* **Supplied information**
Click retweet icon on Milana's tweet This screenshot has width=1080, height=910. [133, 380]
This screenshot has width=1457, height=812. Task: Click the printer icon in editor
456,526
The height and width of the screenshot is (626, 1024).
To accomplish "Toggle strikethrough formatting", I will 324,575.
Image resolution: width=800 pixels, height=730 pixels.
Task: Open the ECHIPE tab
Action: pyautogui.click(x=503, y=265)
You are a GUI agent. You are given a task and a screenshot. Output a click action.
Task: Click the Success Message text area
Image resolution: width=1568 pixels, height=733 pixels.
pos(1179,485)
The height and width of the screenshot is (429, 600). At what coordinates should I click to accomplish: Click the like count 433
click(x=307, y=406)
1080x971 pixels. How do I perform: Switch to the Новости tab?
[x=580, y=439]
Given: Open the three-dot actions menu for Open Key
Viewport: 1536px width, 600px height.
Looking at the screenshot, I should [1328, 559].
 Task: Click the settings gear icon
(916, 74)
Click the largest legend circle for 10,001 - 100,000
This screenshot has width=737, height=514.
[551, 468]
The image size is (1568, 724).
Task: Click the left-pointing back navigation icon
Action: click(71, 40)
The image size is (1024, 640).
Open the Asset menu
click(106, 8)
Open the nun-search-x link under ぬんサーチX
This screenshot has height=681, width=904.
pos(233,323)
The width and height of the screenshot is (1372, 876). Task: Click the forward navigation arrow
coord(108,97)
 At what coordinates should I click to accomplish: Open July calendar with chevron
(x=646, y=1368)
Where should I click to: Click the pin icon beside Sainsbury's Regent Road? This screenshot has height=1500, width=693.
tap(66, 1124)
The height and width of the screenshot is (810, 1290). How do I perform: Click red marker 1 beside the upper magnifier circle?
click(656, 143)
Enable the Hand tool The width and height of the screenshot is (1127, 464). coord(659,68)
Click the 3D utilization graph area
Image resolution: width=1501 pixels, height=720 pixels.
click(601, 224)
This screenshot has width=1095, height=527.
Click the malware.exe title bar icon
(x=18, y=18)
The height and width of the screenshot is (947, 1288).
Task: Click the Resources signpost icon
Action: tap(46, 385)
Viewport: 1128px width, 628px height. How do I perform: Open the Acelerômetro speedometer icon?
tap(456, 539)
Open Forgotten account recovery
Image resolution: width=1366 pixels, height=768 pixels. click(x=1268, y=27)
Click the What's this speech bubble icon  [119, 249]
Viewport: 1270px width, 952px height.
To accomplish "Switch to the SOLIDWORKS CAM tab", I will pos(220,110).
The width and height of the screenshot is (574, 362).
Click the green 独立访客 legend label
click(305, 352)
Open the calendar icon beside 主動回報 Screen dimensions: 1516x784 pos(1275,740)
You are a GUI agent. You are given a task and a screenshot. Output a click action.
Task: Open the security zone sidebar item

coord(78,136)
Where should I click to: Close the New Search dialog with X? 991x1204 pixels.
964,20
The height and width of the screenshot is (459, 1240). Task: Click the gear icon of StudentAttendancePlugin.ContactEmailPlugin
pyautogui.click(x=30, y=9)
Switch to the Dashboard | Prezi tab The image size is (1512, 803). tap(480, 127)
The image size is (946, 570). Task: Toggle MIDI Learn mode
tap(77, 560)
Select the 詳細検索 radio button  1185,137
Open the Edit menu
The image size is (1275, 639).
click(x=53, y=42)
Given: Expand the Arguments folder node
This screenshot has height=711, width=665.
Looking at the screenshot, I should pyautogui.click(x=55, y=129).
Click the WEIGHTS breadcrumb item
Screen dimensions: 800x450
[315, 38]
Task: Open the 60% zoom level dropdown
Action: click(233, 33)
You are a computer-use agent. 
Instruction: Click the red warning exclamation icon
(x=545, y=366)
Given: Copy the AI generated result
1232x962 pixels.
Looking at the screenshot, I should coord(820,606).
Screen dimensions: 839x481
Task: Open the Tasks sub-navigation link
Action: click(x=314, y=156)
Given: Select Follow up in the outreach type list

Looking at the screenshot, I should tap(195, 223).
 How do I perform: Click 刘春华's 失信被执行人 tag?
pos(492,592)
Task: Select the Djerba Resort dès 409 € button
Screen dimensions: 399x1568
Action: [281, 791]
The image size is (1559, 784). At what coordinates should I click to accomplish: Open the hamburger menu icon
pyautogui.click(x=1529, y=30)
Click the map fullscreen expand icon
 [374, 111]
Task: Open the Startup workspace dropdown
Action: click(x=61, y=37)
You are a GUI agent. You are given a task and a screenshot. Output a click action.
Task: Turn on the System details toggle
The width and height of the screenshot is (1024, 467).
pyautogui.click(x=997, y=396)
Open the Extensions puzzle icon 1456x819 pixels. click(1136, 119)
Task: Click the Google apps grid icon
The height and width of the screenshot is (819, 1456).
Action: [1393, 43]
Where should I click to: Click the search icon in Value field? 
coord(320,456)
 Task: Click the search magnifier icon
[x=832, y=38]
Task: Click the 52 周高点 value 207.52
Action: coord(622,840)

* **Stated exercise**
Return every one of the records above word for word, with nothing changed.

* **Result for this task**
Click retweet icon on Milana's tweet This screenshot has width=1080, height=910. [133, 380]
This screenshot has width=1457, height=812. Task: Click the printer icon in editor
456,526
The height and width of the screenshot is (626, 1024).
To accomplish "Toggle strikethrough formatting", I will 324,575.
Image resolution: width=800 pixels, height=730 pixels.
Task: Open the ECHIPE tab
Action: pyautogui.click(x=503, y=265)
You are a GUI agent. You are given a task and a screenshot. Output a click action.
Task: Click the Success Message text area
Image resolution: width=1568 pixels, height=733 pixels.
pos(1179,485)
The height and width of the screenshot is (429, 600). At what coordinates should I click to accomplish: Click the like count 433
click(x=307, y=406)
1080x971 pixels. How do I perform: Switch to the Новости tab?
[x=580, y=439]
Given: Open the three-dot actions menu for Open Key
Viewport: 1536px width, 600px height.
Looking at the screenshot, I should [1328, 559].
 Task: Click the settings gear icon
(916, 74)
Click the largest legend circle for 10,001 - 100,000
This screenshot has width=737, height=514.
[551, 468]
The image size is (1568, 724).
Task: Click the left-pointing back navigation icon
Action: click(71, 40)
The image size is (1024, 640).
Open the Asset menu
click(106, 8)
Open the nun-search-x link under ぬんサーチX
This screenshot has height=681, width=904.
pos(233,323)
The width and height of the screenshot is (1372, 876). Task: Click the forward navigation arrow
coord(108,97)
 At what coordinates should I click to accomplish: Open July calendar with chevron
(x=646, y=1368)
Where should I click to: Click the pin icon beside Sainsbury's Regent Road? This screenshot has height=1500, width=693.
tap(66, 1124)
The height and width of the screenshot is (810, 1290). How do I perform: Click red marker 1 beside the upper magnifier circle?
click(656, 143)
Enable the Hand tool The width and height of the screenshot is (1127, 464). coord(659,68)
Click the 3D utilization graph area
Image resolution: width=1501 pixels, height=720 pixels.
click(601, 224)
This screenshot has width=1095, height=527.
Click the malware.exe title bar icon
(x=18, y=18)
The height and width of the screenshot is (947, 1288).
Task: Click the Resources signpost icon
Action: tap(46, 385)
Viewport: 1128px width, 628px height. How do I perform: Open the Acelerômetro speedometer icon?
tap(456, 539)
Open Forgotten account recovery
Image resolution: width=1366 pixels, height=768 pixels. click(x=1268, y=27)
Click the What's this speech bubble icon  [119, 249]
Viewport: 1270px width, 952px height.
To accomplish "Switch to the SOLIDWORKS CAM tab", I will pos(220,110).
The width and height of the screenshot is (574, 362).
Click the green 独立访客 legend label
click(305, 352)
Open the calendar icon beside 主動回報 Screen dimensions: 1516x784 pos(1275,740)
You are a GUI agent. You are given a task and a screenshot. Output a click action.
Task: Open the security zone sidebar item

coord(78,136)
Where should I click to: Close the New Search dialog with X? 991x1204 pixels.
964,20
The height and width of the screenshot is (459, 1240). Task: Click the gear icon of StudentAttendancePlugin.ContactEmailPlugin
pyautogui.click(x=30, y=9)
Switch to the Dashboard | Prezi tab The image size is (1512, 803). tap(480, 127)
The image size is (946, 570). Task: Toggle MIDI Learn mode
tap(77, 560)
Select the 詳細検索 radio button  1185,137
Open the Edit menu
The image size is (1275, 639).
click(x=53, y=42)
Given: Expand the Arguments folder node
This screenshot has height=711, width=665.
Looking at the screenshot, I should pyautogui.click(x=55, y=129).
Click the WEIGHTS breadcrumb item
Screen dimensions: 800x450
[315, 38]
Task: Open the 60% zoom level dropdown
Action: click(233, 33)
You are a computer-use agent. 
Instruction: Click the red warning exclamation icon
(x=545, y=366)
Given: Copy the AI generated result
1232x962 pixels.
Looking at the screenshot, I should coord(820,606).
Screen dimensions: 839x481
Task: Open the Tasks sub-navigation link
Action: click(x=314, y=156)
Given: Select Follow up in the outreach type list

Looking at the screenshot, I should tap(195, 223).
 How do I perform: Click 刘春华's 失信被执行人 tag?
pos(492,592)
Task: Select the Djerba Resort dès 409 € button
Screen dimensions: 399x1568
Action: [281, 791]
The image size is (1559, 784). At what coordinates should I click to accomplish: Open the hamburger menu icon
pyautogui.click(x=1529, y=30)
Click the map fullscreen expand icon
 [374, 111]
Task: Open the Startup workspace dropdown
Action: click(x=61, y=37)
You are a GUI agent. You are given a task and a screenshot. Output a click action.
Task: Turn on the System details toggle
The width and height of the screenshot is (1024, 467).
pyautogui.click(x=997, y=396)
Open the Extensions puzzle icon 1456x819 pixels. click(1136, 119)
Task: Click the Google apps grid icon
The height and width of the screenshot is (819, 1456).
Action: [1393, 43]
Where should I click to: Click the search icon in Value field? 
coord(320,456)
 Task: Click the search magnifier icon
[x=832, y=38]
Task: Click the 52 周高点 value 207.52
Action: coord(622,840)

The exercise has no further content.